TRIBUNNEWS.COM, JAKARTA - Wakil Ketua Komisi VII DPR, Satya W Yudha mengatakan, pemerintah harus tegas terhadap PT Freeport Indonesia terkait perpanjangan kontrak karya.
Menurutnya, Freeport harus melakukan divestasi jika ingin memperpanjang kontrak di Indonesia.
"Mereka (Freeport) harus melakukan divestasi. Pemerintah saat perpanjangan kontrak harus menawarkan divestasi," kata Satya dalam diskusi bertema 'Mengapa Ribut Soal Freeport?' di kawasan Menteng, Jakarta Pusat, Sabtu (17/10/2015).
Kewajiban divestasi bagi pemegang kontrak karya (KK) diatur dalam Peraturan Pemerintah (PP) Nomor 77 tahun 2014 tentang Kegiatan Usaha Pertambangan Mineral dan Batubara.

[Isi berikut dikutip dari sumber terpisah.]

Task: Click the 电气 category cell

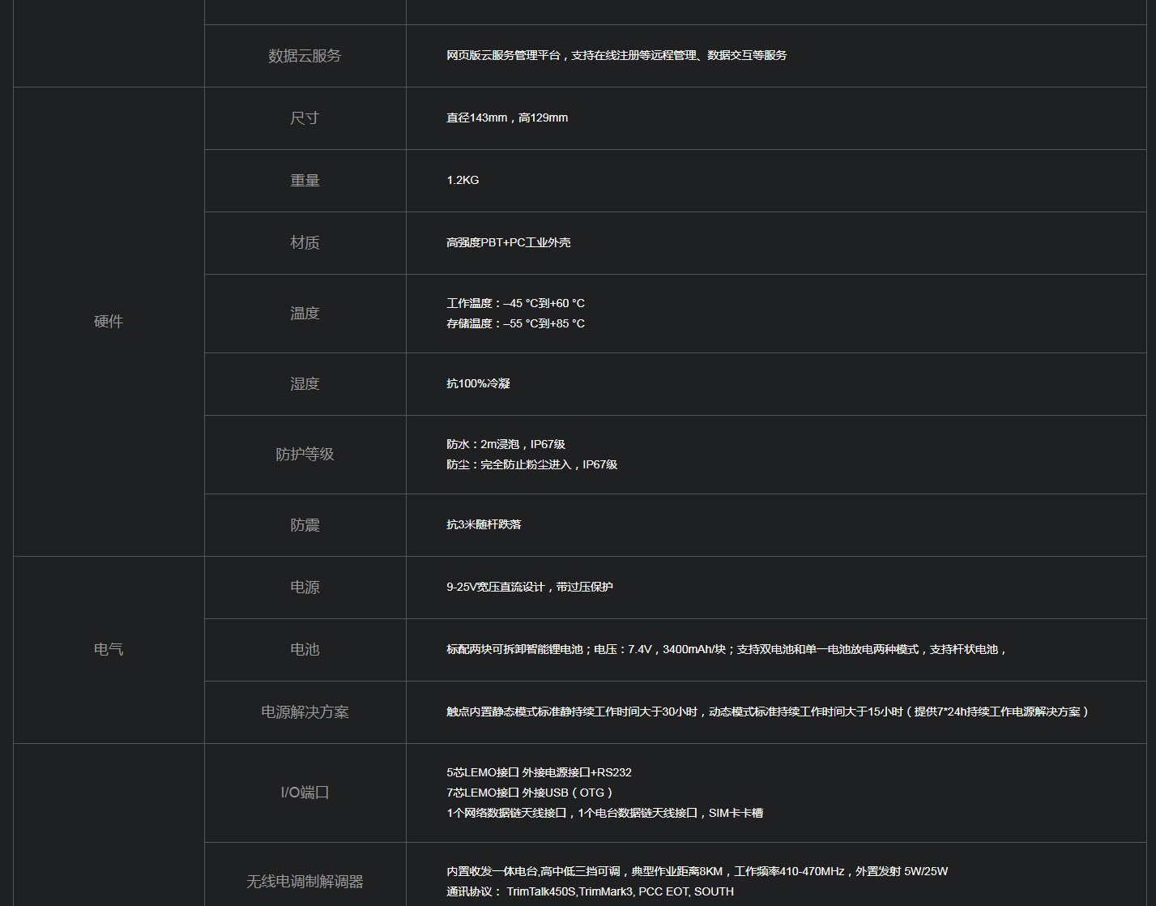Action: click(x=109, y=650)
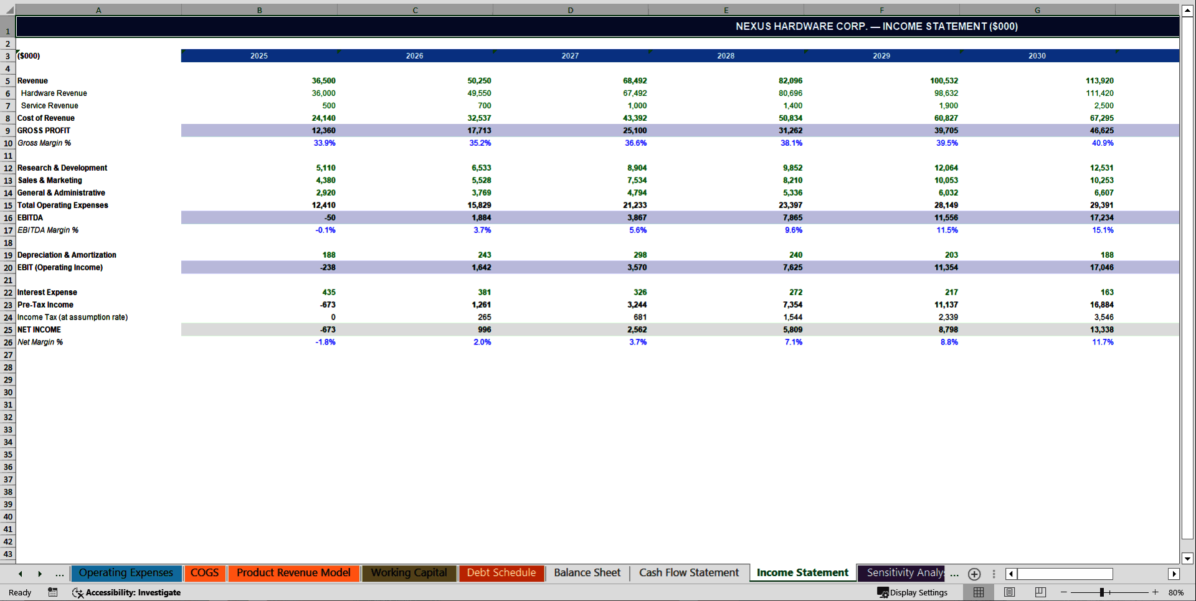The image size is (1196, 601).
Task: Select the Normal view icon
Action: click(x=978, y=592)
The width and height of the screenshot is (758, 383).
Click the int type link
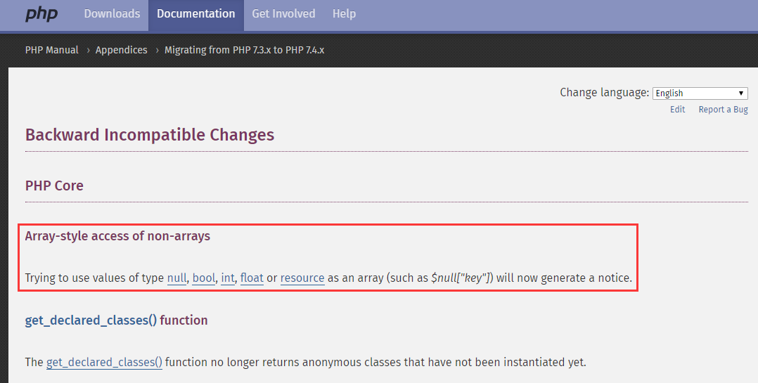(227, 278)
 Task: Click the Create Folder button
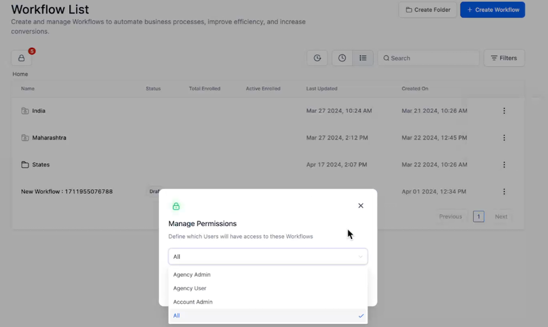point(428,10)
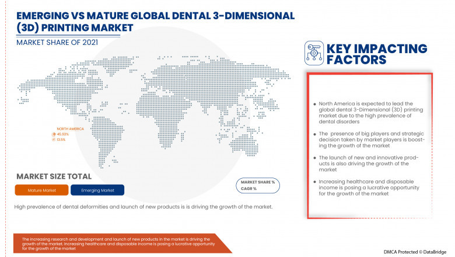Click the Market Size Total heading
This screenshot has width=455, height=257.
click(54, 176)
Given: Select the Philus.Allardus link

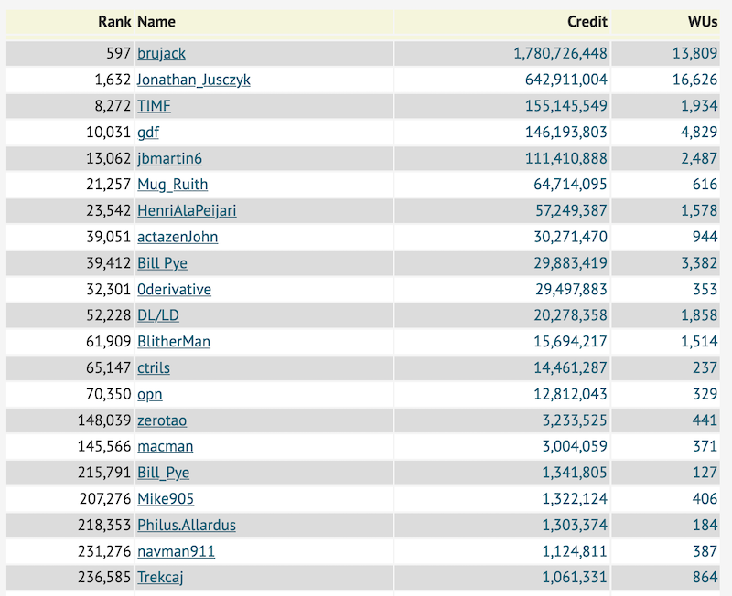Looking at the screenshot, I should (187, 525).
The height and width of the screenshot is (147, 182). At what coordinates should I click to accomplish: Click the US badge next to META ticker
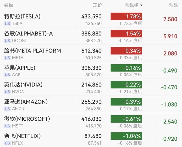tap(7, 58)
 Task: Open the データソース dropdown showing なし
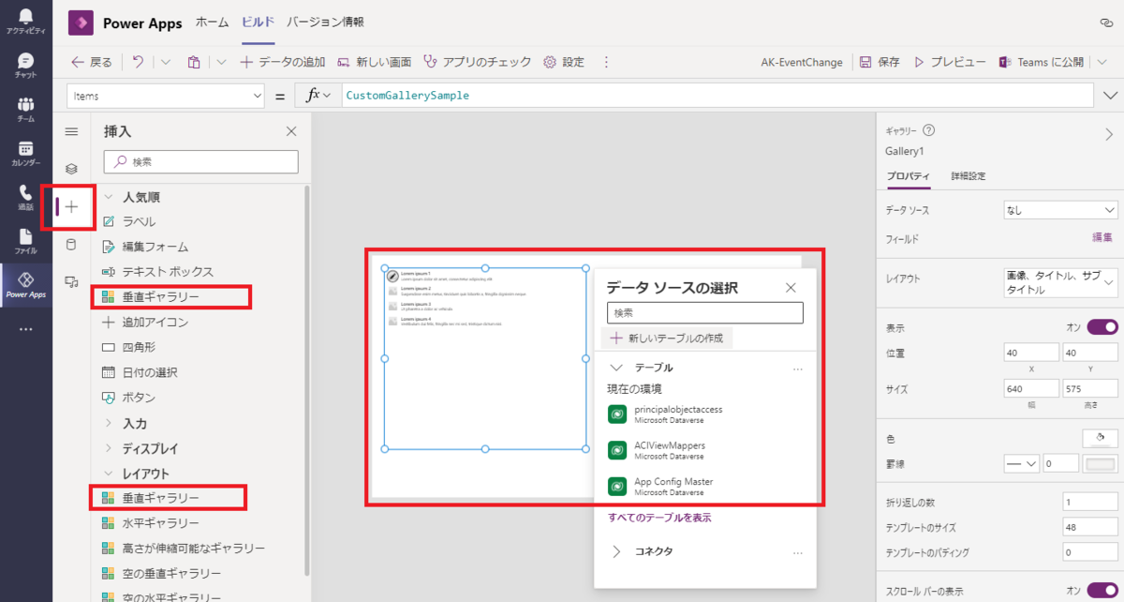coord(1059,209)
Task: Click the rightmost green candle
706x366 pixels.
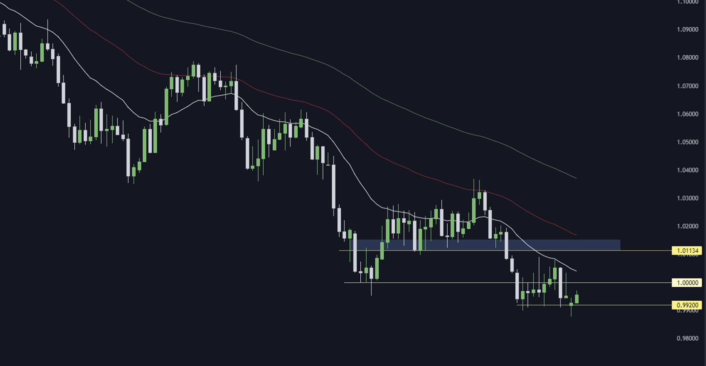Action: 577,299
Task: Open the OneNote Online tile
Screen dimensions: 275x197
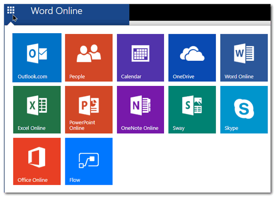Action: point(140,110)
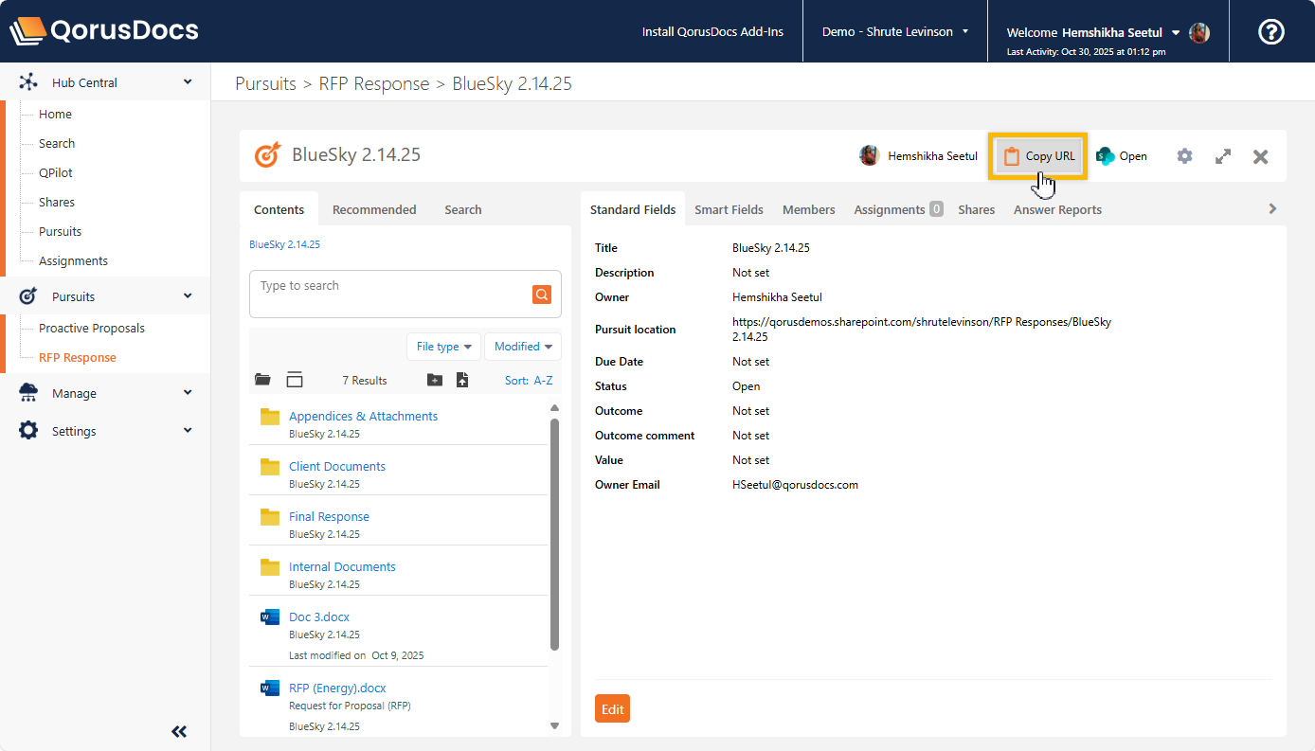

Merujuk PP tersebut, Freeport harus melakukan divestasi sebesar 30 persen.
Politikus Golkar itu menuturkan, proses divestasi itu dimaksudkan agar negara memiliki kepemilikan saham lebih tinggi terhadap Freeport. Menurutnya, kepemilikan saham Freeport oleh Indonesia masih cukup kecil.
"Kepemilikan saham Indonesia di Freeport masih rendah," ujarnya.
Seperti yang diberitakan sebelumnya, perpanjangan kontrak Freeport sempat disinggung oleh Menteri Kordinator Maritim dan Sumber Daya, Rizal Ramli. Ia menyebut ada pejabat yang sudah setuju atas perpanjangan kontrak Freeport.
Padahal berdasarkan Peraturan Pemerintah nomor 77 tahun 2014, perpanjangan kontrak seharusnya dibahas dua tahun sebelum kontrak berakhir. Kontrak Freeport sendiri dijadwalkan akan berakhir pada 2021.
Rizal Ramli juga menyebut royalti pemerintah termasuk sedikit, yakni hanya sekitar 1 persen. Padahal di negara lain, negara bisa menerima 6-7 persen dari perusahaan seperti Freeport.